The CSCH currently supports several major research projects:

  • The core research project,  Flying Sparks, builds on the Center’s ten-year history of community-based participatory research in rural, isolated, and predominantly African American communities in Alabama’s Black Belt region.  With the assistance and guidance of the Community Participation Board more than 20 communities in six Black Belt counties are part of a trial of community-based health promotion interventions. 
  • The  Magic City Stroke Prevention Project, one of three projects funded through the Office of Minority Health, combines community and University leadership to devise a community-wide intervention strategy to reduce stroke risk factors.  These interventions include a variety of educational activities for health care providers and community leaders and residents, as well as community-wide health screenings.
  • The  Anniston Health Survey is part of a large CDC-funded effort to better understand the health consequences of PCB exposure in Anniston, Alabama over the past fifty years.  The Survey is the first ever effort to dissect health perceptions from health status in an exposed population. 
  • The Special Interest Projects (SIPs) have been made available for competition through the PRCs since 1993.  These awards are funded by many divisions throughout the CDC, as well as other agencies of the Department of Health and Human Services.  Since inception of the PRC program, the Center has received 36 SIPs – the largest number funded by the program.  These SIPs have totaled over $20 million in awards to UAB investigators.

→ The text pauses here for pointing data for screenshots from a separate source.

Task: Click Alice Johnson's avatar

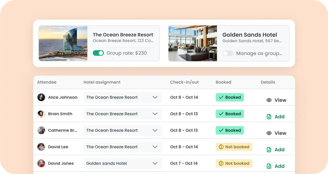Action: pyautogui.click(x=41, y=97)
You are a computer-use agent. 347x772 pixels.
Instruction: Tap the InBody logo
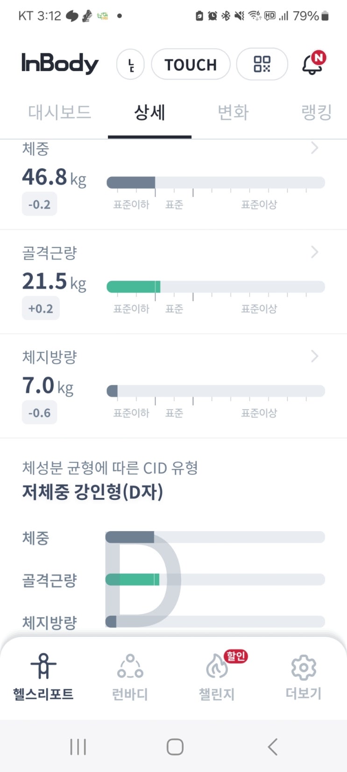(x=60, y=64)
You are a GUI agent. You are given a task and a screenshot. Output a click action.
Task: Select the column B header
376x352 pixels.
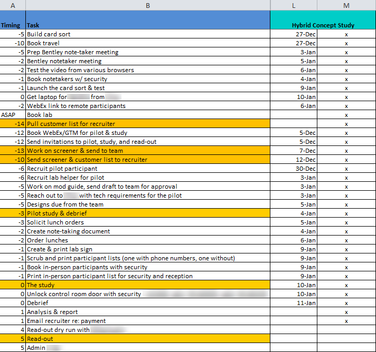pos(147,5)
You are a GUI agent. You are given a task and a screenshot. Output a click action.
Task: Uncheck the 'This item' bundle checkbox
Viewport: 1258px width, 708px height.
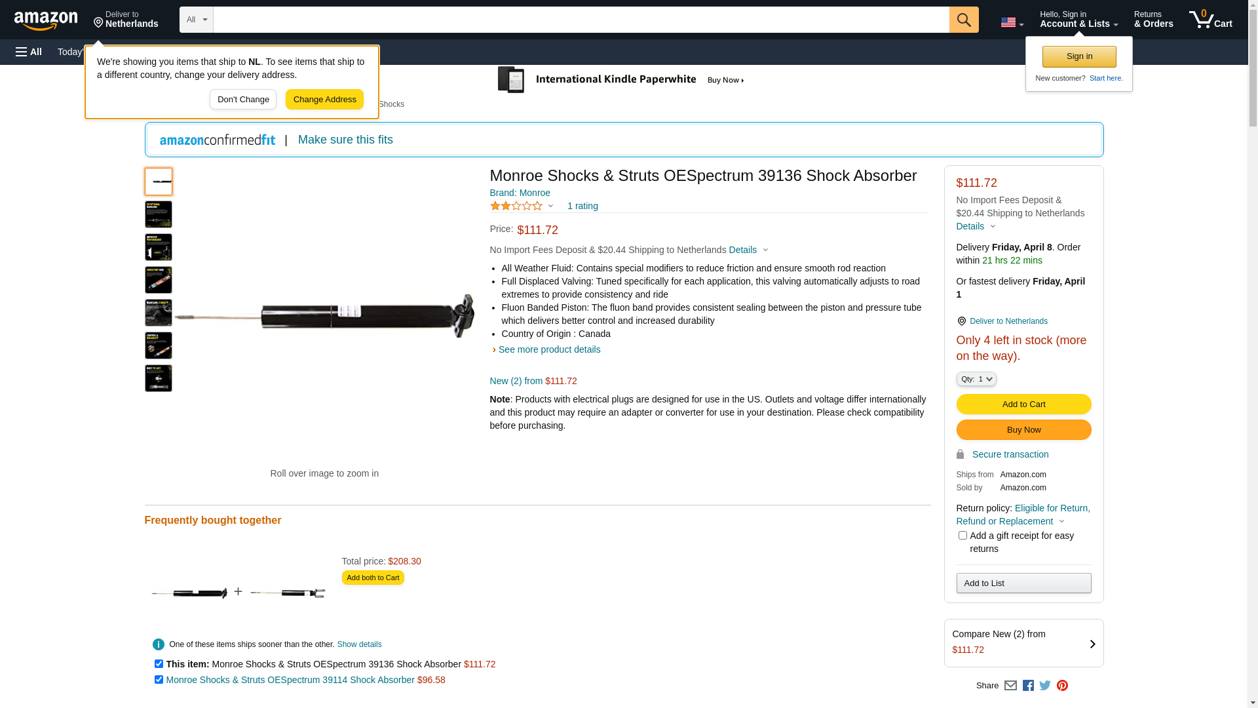coord(159,664)
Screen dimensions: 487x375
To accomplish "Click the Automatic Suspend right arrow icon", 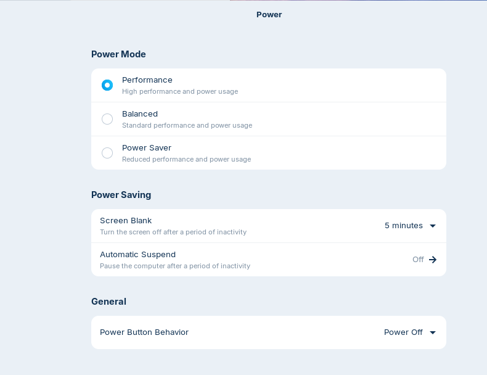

Other projects in the Center include:

·         CARES (Congregations Reaching Out to Empower Survivors), a faith based training initiative for ministers in cancer survivorship issues, funded by the Lance Armstrong Foundation and  the CHA Training and Support Institute, which provides certificate training to CHA model programs (cancer, tobacco, healthy homes, stroke prevention, health ministry programs)  throughout the state.

  •  Congregations for Public Health, a faith based 501c3 organization, grew out of a partnership between the Center and the leadership of nine African American churches and supports community based participatory research and service programs focused on health, education, economics and social justice issues in underserved communities.

The Center also collaborates with the Alabama Department of Public Health on a number of research, service, and continuing education initiatives.  One of the major initiatives, SE-RAC, focuses on environmental public health practice in Alabama as well as in 9 other states and 2 territories.